EXERCISE DETAILS
Find each line below that includes "yellow", then copy it.

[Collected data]
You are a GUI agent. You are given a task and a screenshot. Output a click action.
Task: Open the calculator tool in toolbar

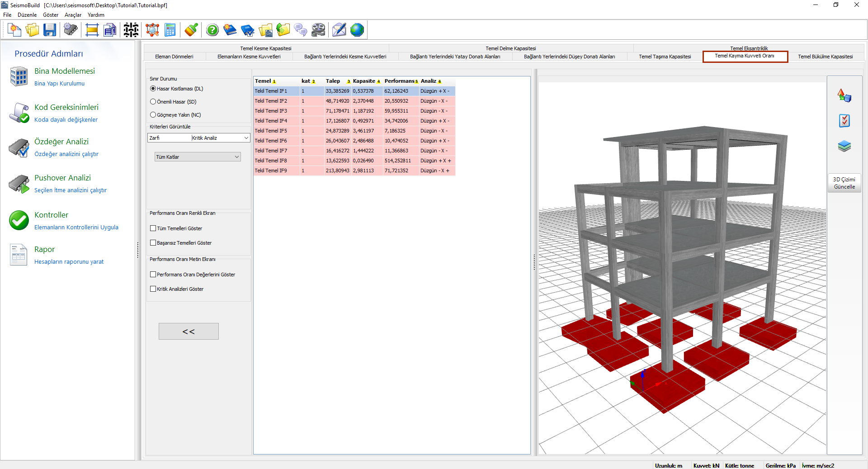point(170,30)
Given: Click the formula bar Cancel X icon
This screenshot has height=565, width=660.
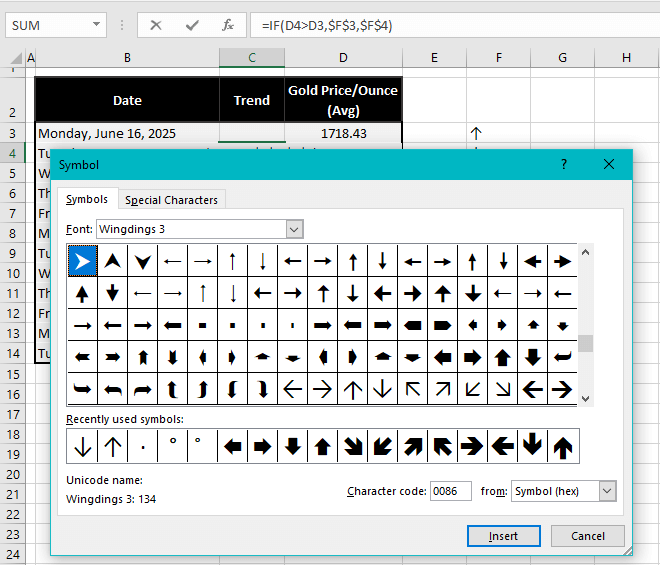Looking at the screenshot, I should point(156,25).
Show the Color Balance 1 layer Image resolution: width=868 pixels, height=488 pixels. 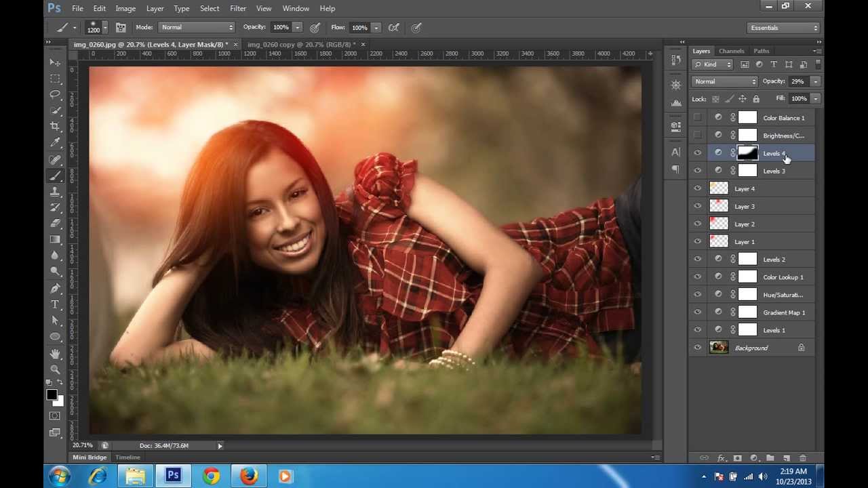pyautogui.click(x=697, y=118)
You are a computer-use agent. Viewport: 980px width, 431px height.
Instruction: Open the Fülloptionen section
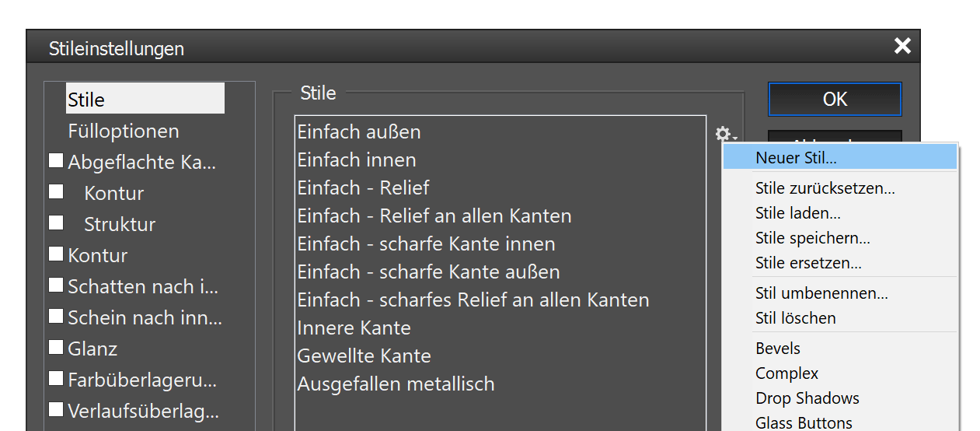pyautogui.click(x=124, y=131)
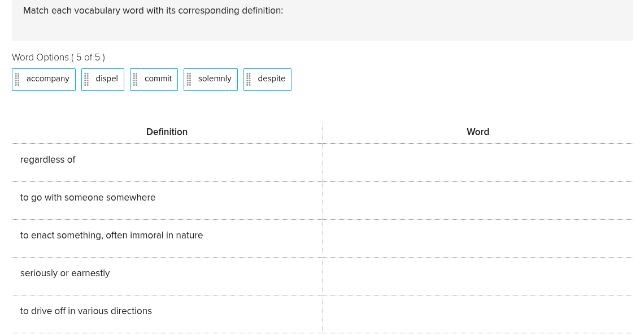644x335 pixels.
Task: Click the drag handle on 'commit' chip
Action: point(135,79)
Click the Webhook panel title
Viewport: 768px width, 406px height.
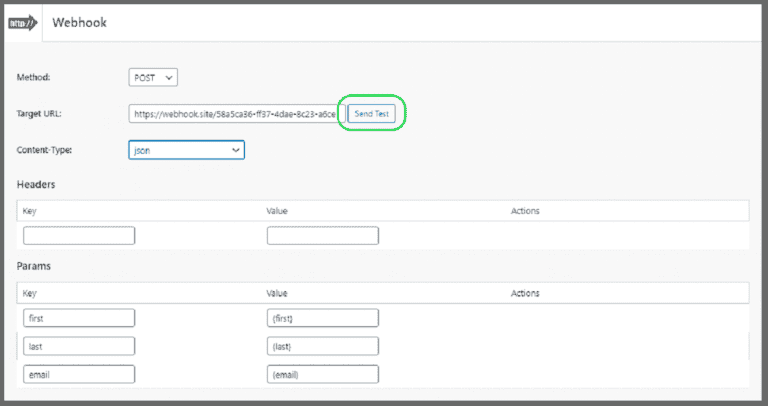click(79, 22)
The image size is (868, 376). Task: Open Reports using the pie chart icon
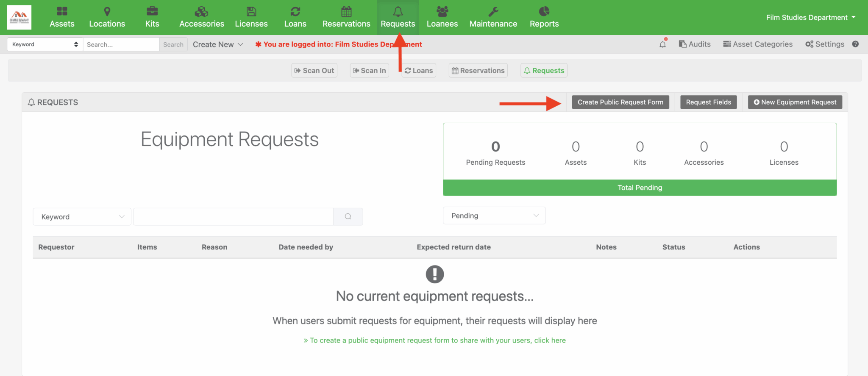point(544,11)
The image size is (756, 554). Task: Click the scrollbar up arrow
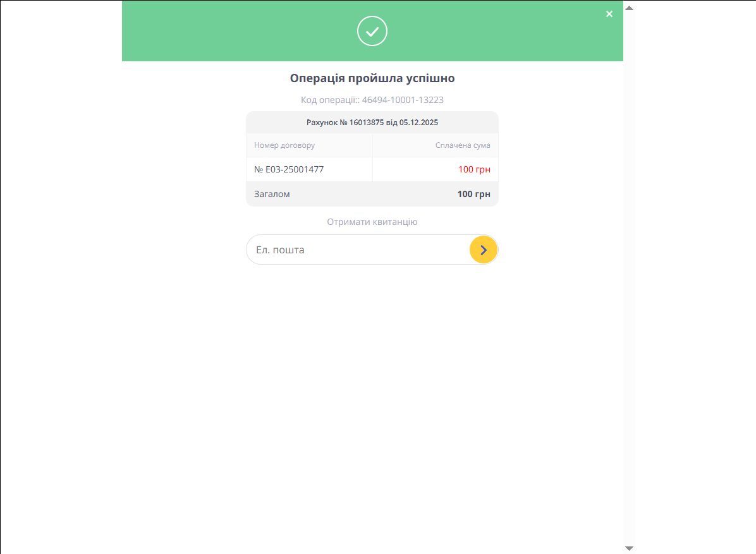click(x=629, y=8)
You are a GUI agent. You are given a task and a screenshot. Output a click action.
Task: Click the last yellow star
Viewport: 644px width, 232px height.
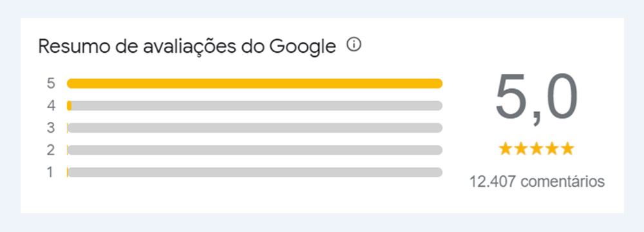pos(567,149)
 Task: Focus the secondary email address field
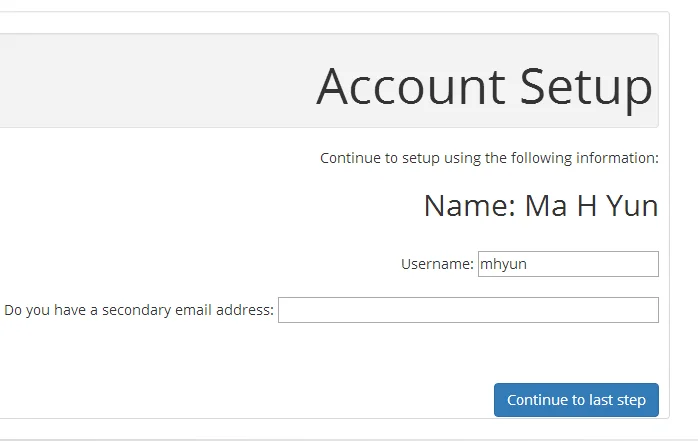point(468,310)
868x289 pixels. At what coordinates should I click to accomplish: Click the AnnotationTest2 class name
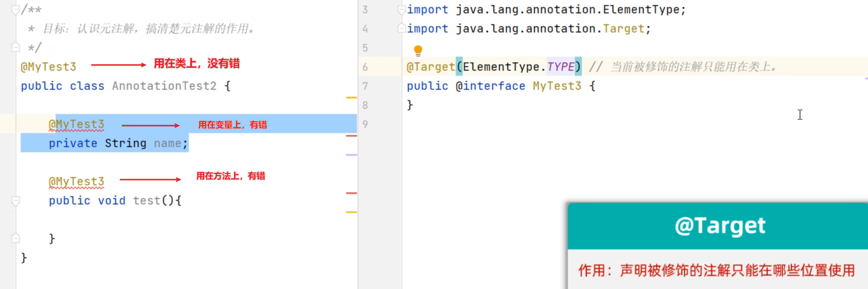[x=164, y=86]
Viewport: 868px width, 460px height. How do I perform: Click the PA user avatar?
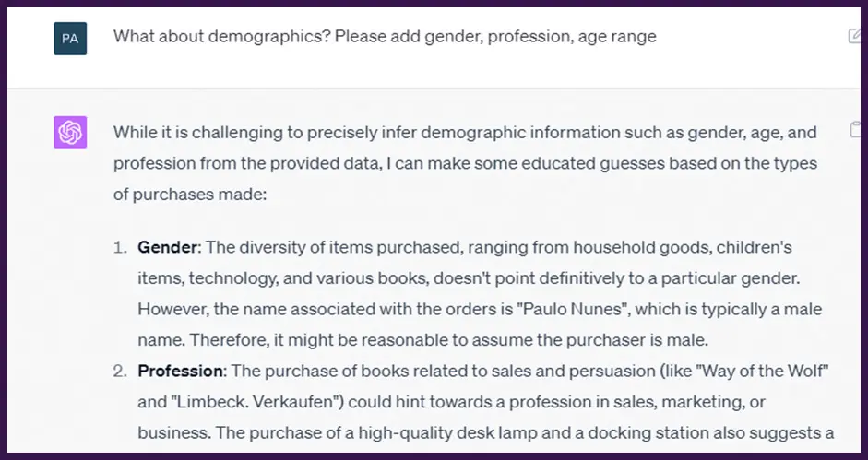[x=70, y=38]
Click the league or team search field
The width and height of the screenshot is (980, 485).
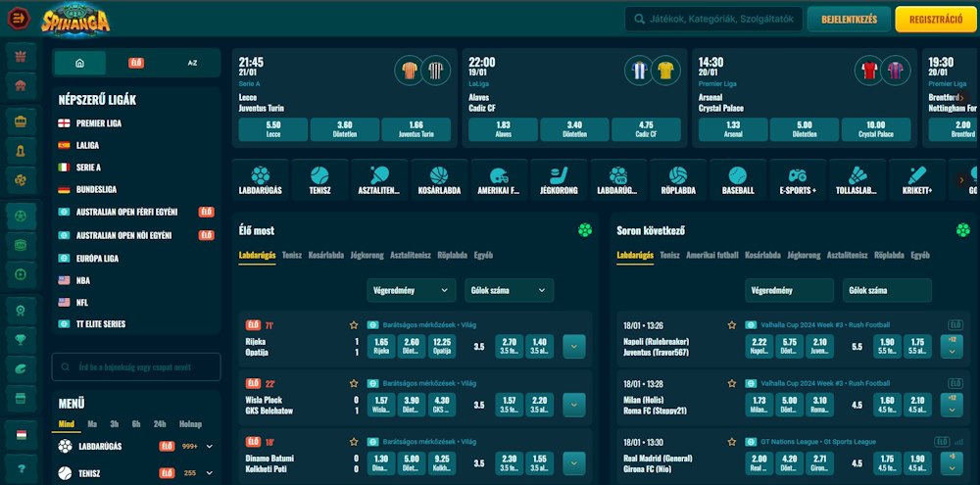pyautogui.click(x=136, y=366)
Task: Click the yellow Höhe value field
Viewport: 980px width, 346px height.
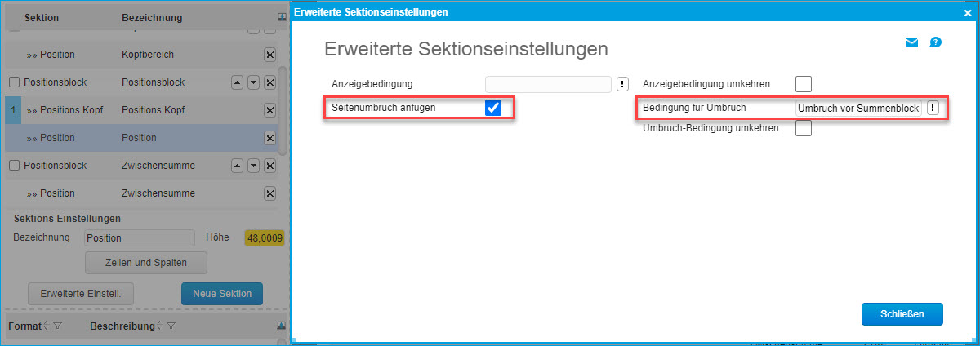Action: [x=263, y=238]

FINISHED EXERCISE
Task: Click the last yellow star
Task: Click the yellow Höhe value field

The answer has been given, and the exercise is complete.